Observamos el mural que está en su cuarto, donde se encuentran colgadas unas cajas con mariposas disecadas, al mismo tiempo notamos la llegada de uno de los elementos más importantes, la música, que actúa de forma intradiegética, provocando que el científico pierda su concentración y enfurezca lanzando un objeto a la pared, tirando una de las cajas donde coleccionaba mariposas.

 

El bello simbolismo que encarnan las alevillas en el encierro dentro de las cajas y lo que representa la ruptura del cristal al caer al piso, es donde podemos apreciar la libertad de las mariposas que irónicamente, estando muertas salen de la caja y empiezan a volar, emprendiendo el camino del deseo.

Así es como queda un agujero en el muro que refleja una luz llamando la atención del científico, donde empieza a ver la silueta de una mujer (el deseo). La música y la luz despiertan el apetito dentro de Collins, encontrando un nuevo universo plasmado en la chica de piel dorada Penny Lane (Jane Birkin), convirtiéndolo en un feliz voyerista.

 
 

También nos muestran el sentimiento de culpabilidad que genera el goce de observar a esta hermosa chica, esta parte queda muy clara cuando Oscar tiene una alucinación en la que su madre entra en una silla de madera, dispersándose entre una nube de humo que poco a poco nos deja ver su figura humana, mostrando su mano en señal de amenaza, el profesor lo niega y vuelve a cerrar el portal colocando nuevamente el cuadro.

El apego que existe en reflejar la idea de princesas de Disney, que básicamente son jóvenes hermosas, algo incompetentes que necesitan ser rescatadas por un amor verdadero; en este caso, esta perfecta chica tiene un novio al cual hacemos mención por el nombre de Young Man (Iain Quarrier), que al igual que en la modernidad líquida, la vida de estos interesantes personajes nos muestra lo momentáneos, placenteros y solitarios que son en realidad.

Wonderwall juega entre los simbolismos y la estética visual de la psicodelia que es marcada por la composición de la banda sonora de Harrison, donde es notorio que la música es lo más fuerte que hay en la película, logrando romper la barrera generacional que existe entre la juventud y la vejez. Imágenes caleidoscópicas, acompañadas de colores vibrantes son los que logran cuestionarnos si lo que estamos viendo es la realidad o parte de una alucinación del profesor, remarcándolo con la vestimenta que opta por usar al final: un traje fino, acompañado de una capa y un sombrero.

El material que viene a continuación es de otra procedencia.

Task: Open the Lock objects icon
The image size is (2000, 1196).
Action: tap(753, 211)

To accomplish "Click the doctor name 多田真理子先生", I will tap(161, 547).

El contexto superficial, solitario y doloroso en que vemos envuelta a Penny Lane nos deja ver claramente que el suicidio es el siguiente paso para este personaje, evidenciando que este sería el gran momento para el profesor Collins, glorificando todas sus fantasías al ser el salvador de la modelo.

Sin duda alguna este psicodélico largometraje de Massot logrará un impacto cultural más fuerte de lo que fue en su lanzamiento.